Comparison chart of U.S. stocks versus European and global peers.

Meanwhile, the opposite is unfolding stateside, where data indicates a sharper slowdown but inflation has also shown signs of a sustained downward trend, leading markets to hope for an end to the Federal Reserve’s aggressive interest rate-hiking cycle.

“In the past two months or so, equities and bonds have both cheered the early signs of disinflation and softening growth, as they reinforced the peak rates narrative, but the ‘bad data is good news for equities’ mantra seems over now in the U.S.,” Barclays strategists said.

“The rally is losing steam in equities, while it is gathering pace in bonds. This is starting to resemble a classic recession playbook, with investors selling equities to buy bonds.”

Expect further divergence between European and U.S. assets, strategist says

By contrast, Europe appears to be in a “sweet spot” right now, the British bank believes, with disinflation hopes pushing yields lower and economic sentiment receiving a boost from falling energy prices and China’s reopening, pushing up stocks.
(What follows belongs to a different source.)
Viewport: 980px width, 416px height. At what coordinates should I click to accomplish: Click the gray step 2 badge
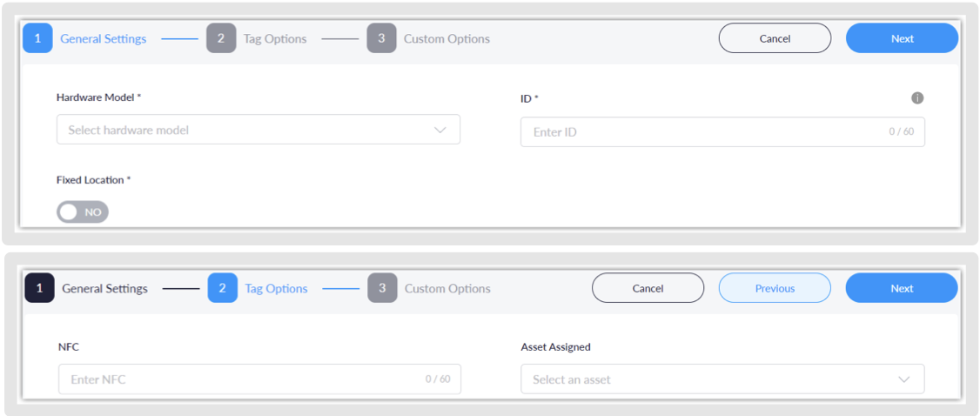pos(221,38)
“We started the year [overweight] Europe vs. U.S. and think the former offers better value, the potential to see flows reallocated towards the region, and arguably more positive growth risks, at least short term,” said Barclays Head of European Equity Strategy Emmanuel Cau.

“However, if the macro situation in the U.S. were to deteriorate more, history suggests the decoupling between the two markets may not last long.”

Stephen Isaacs, chairman of the investment committee at Alvine Capital, told CNBC on Monday that central to Europe’s resurgence versus the U.S. was the diminishing fear that energy prices would stay high, or perhaps spiral out of control.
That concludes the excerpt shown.